* _Try it_
Each line of the data that mentions the string "computer" needs to be identified and copied.

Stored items
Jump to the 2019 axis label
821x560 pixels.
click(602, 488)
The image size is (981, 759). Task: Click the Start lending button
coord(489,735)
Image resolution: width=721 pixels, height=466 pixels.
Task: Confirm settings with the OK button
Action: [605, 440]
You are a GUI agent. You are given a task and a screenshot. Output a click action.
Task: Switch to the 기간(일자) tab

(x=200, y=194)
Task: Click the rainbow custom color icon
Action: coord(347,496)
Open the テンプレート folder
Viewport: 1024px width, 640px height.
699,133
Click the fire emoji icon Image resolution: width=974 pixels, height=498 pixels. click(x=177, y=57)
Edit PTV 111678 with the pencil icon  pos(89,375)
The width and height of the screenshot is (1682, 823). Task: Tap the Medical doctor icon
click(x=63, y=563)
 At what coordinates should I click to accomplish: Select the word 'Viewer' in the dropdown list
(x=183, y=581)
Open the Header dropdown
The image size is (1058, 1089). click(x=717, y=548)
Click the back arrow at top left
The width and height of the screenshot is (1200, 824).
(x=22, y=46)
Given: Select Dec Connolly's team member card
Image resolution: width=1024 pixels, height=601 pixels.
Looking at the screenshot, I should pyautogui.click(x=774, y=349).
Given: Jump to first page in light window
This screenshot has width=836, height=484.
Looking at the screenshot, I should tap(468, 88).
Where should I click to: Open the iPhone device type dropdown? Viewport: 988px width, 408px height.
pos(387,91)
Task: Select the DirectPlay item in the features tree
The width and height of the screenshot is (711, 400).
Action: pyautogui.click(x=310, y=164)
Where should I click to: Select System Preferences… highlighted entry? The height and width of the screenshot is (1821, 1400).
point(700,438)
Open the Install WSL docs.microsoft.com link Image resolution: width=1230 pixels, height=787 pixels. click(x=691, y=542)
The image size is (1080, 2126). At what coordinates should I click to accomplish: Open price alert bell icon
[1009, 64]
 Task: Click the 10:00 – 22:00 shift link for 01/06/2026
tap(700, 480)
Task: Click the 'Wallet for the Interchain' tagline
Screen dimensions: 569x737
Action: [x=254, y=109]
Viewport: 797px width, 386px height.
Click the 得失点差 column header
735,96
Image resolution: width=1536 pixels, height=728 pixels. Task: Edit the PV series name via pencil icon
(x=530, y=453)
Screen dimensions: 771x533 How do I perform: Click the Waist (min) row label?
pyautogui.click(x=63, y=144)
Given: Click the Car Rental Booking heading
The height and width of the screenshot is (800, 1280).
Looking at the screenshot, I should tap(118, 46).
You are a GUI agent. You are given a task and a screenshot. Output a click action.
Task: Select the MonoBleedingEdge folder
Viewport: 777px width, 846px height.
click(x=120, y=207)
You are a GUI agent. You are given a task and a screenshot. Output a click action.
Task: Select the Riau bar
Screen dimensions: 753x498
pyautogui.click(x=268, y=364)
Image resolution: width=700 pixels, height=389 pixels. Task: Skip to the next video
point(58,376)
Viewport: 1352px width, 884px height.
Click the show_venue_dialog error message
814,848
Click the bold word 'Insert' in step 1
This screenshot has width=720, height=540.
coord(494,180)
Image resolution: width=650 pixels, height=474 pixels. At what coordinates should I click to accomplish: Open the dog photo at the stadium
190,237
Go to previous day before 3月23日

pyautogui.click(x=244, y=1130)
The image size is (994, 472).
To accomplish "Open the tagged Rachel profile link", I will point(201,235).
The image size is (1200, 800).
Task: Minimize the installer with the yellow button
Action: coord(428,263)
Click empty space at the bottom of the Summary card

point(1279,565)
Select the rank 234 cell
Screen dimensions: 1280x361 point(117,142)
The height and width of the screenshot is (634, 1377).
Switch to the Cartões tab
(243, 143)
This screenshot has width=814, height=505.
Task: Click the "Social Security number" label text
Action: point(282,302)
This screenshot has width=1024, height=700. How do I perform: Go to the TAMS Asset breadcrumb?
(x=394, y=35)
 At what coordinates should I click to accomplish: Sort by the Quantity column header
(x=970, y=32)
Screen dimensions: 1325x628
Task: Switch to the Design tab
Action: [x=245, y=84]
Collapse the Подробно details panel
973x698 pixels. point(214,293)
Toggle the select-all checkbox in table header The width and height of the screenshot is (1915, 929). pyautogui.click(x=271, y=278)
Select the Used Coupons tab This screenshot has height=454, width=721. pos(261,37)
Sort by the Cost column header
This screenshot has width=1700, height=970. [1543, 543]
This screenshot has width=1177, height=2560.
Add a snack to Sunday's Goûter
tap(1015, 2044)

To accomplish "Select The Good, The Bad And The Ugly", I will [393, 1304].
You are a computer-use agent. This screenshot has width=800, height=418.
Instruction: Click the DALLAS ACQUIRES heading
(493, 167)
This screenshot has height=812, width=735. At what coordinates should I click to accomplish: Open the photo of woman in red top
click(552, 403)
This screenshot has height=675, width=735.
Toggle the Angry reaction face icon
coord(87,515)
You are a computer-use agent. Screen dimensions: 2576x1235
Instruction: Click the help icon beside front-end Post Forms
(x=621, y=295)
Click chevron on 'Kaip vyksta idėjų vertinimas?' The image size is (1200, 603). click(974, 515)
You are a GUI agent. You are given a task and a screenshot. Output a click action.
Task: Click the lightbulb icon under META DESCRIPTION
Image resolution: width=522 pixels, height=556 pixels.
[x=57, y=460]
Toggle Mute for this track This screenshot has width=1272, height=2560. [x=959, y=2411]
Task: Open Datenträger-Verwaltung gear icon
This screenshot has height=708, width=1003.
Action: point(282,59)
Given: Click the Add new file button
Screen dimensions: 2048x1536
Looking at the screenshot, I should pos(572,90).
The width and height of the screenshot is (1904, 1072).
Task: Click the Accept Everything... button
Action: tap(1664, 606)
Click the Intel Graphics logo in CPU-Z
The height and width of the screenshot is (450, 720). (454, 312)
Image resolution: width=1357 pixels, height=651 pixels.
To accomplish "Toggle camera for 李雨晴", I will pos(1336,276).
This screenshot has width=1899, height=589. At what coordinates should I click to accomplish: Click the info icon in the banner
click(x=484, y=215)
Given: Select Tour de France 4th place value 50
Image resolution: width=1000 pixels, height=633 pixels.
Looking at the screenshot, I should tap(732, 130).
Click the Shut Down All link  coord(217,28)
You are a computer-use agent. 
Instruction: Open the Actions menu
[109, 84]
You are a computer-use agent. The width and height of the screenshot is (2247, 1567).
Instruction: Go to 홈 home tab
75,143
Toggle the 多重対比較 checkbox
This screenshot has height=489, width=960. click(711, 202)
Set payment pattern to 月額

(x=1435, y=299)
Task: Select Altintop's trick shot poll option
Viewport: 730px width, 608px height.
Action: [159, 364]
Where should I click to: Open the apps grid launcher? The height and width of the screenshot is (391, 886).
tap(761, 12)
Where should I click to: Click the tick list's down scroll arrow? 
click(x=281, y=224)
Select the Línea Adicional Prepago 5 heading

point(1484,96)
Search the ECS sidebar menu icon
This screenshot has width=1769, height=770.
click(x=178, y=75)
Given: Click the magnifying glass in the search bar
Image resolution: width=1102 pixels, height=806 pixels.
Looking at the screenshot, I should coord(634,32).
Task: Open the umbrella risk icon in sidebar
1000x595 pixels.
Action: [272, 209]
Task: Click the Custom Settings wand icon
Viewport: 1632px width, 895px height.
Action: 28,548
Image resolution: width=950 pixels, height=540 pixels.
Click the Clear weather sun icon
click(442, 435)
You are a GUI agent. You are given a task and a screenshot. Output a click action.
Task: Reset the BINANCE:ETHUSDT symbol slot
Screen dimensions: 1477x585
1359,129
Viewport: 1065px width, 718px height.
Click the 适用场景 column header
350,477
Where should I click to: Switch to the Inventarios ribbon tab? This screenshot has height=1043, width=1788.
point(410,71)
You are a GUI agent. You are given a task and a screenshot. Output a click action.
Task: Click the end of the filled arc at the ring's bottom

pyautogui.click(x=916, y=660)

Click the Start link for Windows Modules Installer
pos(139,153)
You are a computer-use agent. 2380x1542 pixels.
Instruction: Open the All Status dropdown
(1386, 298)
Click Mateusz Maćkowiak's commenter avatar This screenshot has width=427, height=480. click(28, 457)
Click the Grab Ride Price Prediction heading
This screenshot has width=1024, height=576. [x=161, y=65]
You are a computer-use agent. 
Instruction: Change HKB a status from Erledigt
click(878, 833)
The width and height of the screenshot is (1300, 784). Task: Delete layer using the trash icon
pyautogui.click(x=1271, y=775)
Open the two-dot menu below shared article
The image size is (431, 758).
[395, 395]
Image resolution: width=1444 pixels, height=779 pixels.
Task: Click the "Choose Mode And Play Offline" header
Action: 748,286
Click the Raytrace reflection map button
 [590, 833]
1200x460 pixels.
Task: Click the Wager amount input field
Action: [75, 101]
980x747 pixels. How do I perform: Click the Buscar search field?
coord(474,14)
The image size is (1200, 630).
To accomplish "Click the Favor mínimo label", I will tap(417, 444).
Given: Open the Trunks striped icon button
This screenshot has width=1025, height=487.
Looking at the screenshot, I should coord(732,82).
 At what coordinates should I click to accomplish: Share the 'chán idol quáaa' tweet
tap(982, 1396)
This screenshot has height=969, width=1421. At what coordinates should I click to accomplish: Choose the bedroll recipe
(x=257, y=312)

* _Output_
You are a computer-use agent. This screenshot has width=800, height=418.
You are a computer-use agent. Screen dimensions: 2576x1235
You are a computer-use agent. 
You are a computer-use agent. The width and height of the screenshot is (2247, 1567).
You are a computer-use agent. 2380x1542 pixels.
You are a computer-use agent. 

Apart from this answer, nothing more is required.